If you are not comfortable with serial consoles, you can just build the simple program that we provides to write in the 8 bits control register by using single UART accesses.
cd demo/software
make
Then, we can just issue the following commands to replicate the start-up sequence
sudo ./micropipeline-control /dev/ttyUSB1 0
sudo ./micropipeline-control /dev/ttyUSB1 1
sudo ./micropipeline-control /dev/ttyUSB1 2
Data Throughput
Depending on the depth of the micropipeline, the throughput performance will vary. This is because, when working at full speed, the complete micropipeline will be as fast as the slowest asynchronous handshaking stage. The following table includes the throughput for several micropipeline depth values.
In order to change the micropipeline depth, we need to modify the value of the micropipeline_depth parameter in the asyncart_demo instance included in the top HDL file:
The throughput is measured in or Mega-Data Items per Second (MDI/S), being an equivalent figure of merit as the frequency in MHz in synchronous FIFOs. In addition, we include the FPGA resource consumption for several pipeline depths:
Depth | Throughput [MDI/s] | LC [1280] | IO [112] | GB [8] |
---|---|---|---|---|
2 | 192 | 222 | 8 | 3 |
3 | 187 | 225 | 8 | 4 |
4 | 146 | 232 | 8 | 5 |
5 | 163 | 240 | 8 | 6 |
6 | 154 | 244 | 8 | 7 |
7 | 150 | 247 | 8 | 8 |
8 | 158 | 257 | 8 | 8 |
16 | 136 | 305 | 8 | 8 |
32 | 138 | 401 | 8 | 8 |
48 | 148 | 494 | 8 | 8 |
57 | 136 | 549 | 8 | 8 |
NOTES:
- These are the toolchain versions used for the documented tests:
- nextpnr-ice40 -- Next Generation Place and Route (git sha1 12aca15)
- Yosys 0.8+55 (git sha1 47c89d6, gcc 5.4.0-6ubuntu1~16.04.10 -fPIC -Os)
- Values for micropipeline_depth lower than 2 make no sense, you need at least a sender and a receiver.

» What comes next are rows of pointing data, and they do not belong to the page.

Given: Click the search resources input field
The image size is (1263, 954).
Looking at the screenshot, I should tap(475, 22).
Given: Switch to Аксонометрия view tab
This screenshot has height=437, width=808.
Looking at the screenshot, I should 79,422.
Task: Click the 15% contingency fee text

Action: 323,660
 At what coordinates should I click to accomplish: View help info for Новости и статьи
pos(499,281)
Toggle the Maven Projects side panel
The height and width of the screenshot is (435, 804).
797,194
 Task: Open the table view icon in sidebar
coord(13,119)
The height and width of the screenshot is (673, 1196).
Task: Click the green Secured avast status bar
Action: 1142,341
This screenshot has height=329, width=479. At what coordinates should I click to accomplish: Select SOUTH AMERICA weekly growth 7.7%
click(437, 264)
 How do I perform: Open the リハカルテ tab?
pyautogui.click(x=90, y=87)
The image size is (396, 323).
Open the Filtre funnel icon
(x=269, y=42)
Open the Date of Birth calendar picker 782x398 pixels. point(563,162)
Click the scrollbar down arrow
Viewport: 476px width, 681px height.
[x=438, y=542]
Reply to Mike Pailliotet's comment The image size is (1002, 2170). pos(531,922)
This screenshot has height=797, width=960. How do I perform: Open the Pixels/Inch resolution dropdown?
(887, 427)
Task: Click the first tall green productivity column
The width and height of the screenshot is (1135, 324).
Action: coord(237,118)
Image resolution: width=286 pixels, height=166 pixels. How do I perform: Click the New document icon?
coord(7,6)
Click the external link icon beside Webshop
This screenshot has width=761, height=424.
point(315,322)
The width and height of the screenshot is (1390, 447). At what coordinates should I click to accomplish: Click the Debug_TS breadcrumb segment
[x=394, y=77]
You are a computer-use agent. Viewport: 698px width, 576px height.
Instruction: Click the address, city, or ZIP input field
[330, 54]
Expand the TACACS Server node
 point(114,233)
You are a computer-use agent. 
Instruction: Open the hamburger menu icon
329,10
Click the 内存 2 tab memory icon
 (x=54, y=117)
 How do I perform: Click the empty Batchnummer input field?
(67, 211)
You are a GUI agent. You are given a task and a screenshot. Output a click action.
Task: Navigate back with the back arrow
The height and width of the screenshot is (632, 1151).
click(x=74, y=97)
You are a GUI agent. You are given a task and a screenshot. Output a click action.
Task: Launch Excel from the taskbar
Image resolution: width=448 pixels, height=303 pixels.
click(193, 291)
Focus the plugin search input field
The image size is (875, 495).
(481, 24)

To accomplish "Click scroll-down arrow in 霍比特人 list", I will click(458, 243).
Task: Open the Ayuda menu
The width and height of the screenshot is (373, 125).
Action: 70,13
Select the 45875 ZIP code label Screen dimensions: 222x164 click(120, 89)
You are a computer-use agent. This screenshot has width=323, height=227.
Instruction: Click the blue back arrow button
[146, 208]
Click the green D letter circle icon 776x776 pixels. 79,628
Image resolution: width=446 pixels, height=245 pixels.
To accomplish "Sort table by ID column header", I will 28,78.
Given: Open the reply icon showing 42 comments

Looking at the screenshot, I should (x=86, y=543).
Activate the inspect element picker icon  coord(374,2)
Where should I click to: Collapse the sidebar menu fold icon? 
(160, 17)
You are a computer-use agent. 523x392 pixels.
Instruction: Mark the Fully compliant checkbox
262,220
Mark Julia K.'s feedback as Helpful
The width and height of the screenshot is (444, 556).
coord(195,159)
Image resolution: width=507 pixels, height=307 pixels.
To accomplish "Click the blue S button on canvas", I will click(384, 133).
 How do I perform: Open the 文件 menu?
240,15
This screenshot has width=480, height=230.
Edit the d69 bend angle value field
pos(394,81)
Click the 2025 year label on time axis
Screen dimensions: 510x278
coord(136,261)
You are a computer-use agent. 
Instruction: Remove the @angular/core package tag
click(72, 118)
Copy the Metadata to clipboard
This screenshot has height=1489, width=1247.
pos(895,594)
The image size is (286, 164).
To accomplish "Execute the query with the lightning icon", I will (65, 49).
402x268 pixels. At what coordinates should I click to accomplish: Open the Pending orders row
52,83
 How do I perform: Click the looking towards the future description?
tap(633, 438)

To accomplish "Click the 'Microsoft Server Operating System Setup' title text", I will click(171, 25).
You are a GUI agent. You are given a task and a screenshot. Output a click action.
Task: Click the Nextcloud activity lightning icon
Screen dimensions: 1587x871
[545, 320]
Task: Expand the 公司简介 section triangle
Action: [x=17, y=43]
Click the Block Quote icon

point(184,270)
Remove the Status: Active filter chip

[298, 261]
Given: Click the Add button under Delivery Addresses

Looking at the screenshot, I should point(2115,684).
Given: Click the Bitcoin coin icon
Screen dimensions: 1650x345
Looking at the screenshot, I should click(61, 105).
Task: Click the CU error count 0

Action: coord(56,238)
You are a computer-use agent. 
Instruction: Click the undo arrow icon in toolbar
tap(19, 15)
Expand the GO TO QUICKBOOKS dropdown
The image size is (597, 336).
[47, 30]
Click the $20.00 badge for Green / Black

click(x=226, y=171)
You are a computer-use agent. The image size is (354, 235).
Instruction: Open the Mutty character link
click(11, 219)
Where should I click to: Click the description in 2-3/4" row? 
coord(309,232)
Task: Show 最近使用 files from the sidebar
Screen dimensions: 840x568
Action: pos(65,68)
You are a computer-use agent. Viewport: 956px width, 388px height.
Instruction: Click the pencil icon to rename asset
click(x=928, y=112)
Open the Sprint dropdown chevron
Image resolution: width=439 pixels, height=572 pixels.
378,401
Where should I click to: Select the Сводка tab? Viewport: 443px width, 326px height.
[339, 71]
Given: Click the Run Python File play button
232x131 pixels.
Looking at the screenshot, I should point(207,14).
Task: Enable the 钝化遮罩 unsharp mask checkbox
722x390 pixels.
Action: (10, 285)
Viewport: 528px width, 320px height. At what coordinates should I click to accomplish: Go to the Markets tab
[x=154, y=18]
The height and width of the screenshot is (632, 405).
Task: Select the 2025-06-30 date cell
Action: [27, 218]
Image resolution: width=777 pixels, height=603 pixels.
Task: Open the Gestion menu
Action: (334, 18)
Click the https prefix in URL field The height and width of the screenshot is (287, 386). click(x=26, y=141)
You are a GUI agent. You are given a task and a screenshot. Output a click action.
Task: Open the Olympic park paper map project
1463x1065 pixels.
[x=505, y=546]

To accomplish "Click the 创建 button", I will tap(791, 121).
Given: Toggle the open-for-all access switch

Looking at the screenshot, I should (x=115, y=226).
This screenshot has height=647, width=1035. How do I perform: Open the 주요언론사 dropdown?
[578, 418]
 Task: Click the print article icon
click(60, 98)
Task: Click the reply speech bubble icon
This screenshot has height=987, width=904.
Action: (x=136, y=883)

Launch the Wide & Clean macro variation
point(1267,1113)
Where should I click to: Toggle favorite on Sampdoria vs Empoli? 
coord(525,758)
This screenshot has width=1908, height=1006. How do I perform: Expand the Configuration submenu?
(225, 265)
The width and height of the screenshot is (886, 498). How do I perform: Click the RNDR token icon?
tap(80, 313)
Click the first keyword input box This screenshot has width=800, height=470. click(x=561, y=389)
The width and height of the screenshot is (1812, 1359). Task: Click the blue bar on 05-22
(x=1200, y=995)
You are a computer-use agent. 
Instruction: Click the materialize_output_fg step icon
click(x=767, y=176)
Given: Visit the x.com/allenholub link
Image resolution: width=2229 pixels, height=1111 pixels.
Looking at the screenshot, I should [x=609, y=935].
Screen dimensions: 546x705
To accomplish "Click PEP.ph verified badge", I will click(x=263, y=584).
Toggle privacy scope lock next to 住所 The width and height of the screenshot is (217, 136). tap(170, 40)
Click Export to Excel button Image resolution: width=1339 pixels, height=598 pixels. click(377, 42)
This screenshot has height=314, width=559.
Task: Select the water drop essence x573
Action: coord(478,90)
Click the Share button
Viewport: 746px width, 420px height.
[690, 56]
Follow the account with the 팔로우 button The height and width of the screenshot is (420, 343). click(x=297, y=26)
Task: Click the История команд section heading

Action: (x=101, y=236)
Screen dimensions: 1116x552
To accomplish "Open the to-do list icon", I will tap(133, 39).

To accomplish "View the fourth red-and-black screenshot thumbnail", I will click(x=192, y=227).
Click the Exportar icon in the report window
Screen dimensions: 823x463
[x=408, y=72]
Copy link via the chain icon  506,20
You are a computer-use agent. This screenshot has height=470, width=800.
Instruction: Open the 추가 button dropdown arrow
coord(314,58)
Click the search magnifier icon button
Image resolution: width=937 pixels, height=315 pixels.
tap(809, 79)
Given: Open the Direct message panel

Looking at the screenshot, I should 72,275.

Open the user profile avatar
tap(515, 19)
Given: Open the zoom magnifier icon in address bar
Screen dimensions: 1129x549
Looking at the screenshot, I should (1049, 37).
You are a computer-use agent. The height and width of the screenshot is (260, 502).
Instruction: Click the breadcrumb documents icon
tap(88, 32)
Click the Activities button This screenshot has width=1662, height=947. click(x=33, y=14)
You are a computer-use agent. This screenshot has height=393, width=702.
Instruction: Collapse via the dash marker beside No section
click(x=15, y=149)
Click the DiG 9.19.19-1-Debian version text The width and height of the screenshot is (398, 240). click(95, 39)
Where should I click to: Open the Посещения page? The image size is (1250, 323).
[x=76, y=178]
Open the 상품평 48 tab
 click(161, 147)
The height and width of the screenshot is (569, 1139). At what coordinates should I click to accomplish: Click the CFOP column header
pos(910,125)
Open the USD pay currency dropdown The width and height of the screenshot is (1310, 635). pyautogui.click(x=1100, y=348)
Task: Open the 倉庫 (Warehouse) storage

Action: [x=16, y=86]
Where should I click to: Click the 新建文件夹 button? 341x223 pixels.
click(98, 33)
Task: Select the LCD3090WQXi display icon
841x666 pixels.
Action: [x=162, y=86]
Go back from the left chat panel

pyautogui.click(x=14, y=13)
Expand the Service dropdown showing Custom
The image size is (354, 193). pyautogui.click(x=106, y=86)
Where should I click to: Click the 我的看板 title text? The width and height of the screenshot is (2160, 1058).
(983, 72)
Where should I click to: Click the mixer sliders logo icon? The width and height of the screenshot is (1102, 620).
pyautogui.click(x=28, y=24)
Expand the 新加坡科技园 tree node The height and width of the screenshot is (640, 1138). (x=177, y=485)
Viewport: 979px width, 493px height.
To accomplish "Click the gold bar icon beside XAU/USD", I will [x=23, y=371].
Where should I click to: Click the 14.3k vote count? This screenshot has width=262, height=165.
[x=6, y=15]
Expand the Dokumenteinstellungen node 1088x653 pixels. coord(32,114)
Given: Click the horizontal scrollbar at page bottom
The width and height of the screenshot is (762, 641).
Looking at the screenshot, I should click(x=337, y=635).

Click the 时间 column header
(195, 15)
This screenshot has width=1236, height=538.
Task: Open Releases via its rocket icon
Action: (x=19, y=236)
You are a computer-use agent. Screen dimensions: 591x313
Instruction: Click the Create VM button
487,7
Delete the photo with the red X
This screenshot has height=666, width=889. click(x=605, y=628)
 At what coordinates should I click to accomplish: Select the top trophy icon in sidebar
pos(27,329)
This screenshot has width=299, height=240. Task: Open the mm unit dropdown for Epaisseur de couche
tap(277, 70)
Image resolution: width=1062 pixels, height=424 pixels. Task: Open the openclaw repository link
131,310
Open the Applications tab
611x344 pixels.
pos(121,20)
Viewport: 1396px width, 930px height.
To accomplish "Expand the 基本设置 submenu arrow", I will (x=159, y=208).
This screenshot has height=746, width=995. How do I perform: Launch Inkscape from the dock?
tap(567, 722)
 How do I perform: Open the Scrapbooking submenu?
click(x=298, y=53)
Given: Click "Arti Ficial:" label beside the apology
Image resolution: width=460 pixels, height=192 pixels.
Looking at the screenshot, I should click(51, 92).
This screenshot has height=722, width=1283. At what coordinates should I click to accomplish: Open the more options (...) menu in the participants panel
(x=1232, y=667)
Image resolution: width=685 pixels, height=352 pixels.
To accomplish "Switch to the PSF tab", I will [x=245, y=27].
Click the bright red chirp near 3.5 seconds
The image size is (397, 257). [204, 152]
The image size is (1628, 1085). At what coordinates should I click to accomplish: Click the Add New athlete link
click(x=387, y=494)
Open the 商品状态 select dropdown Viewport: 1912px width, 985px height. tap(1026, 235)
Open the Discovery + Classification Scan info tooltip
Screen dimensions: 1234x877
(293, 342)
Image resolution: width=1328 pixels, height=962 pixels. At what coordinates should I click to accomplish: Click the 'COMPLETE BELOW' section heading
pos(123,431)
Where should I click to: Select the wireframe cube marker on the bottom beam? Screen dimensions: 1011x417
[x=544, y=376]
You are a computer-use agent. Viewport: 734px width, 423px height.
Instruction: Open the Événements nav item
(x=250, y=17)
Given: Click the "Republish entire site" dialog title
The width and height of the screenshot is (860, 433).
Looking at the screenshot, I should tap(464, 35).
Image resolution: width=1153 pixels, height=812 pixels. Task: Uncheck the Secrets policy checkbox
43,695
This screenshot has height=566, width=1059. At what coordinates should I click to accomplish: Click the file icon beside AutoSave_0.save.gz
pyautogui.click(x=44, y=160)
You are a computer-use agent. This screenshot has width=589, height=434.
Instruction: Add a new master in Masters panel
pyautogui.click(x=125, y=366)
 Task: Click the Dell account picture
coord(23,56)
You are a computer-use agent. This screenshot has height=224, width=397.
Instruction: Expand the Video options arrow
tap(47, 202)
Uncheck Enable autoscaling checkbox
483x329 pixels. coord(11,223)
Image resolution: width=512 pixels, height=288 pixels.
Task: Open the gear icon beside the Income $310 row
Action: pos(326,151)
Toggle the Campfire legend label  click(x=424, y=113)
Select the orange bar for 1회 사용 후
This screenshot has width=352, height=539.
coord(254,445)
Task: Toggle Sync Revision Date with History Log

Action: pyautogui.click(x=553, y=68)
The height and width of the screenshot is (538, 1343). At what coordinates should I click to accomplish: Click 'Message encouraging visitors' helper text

- Values for micropipeline_depth higher than 57 are not properly synthesized.
- The logic consumption shows that the registers have been optimized (not all of the register bits drive a used signal).
- For each clock domain in the micropipeline, the toolchain instantiate a global buffer. When there are no more GB available, it starts to use conventional routing resources.
Physical derives
By studying the micropipeline, you can check how fast your async design will be able to run and how physical environmental parameters have an impact in the speed of the CMOS circuitry, e.g.:
- The more the supply voltage is, the faster the circuit runs: you can hack the power supplies to rise the VCC and automatically overclock your micropipeline.
- The lower the die temperature is, the faster the circuit runs: you can use a hair-drier to heat the iCE40 chip and measure how the micropipeline automatically slows down.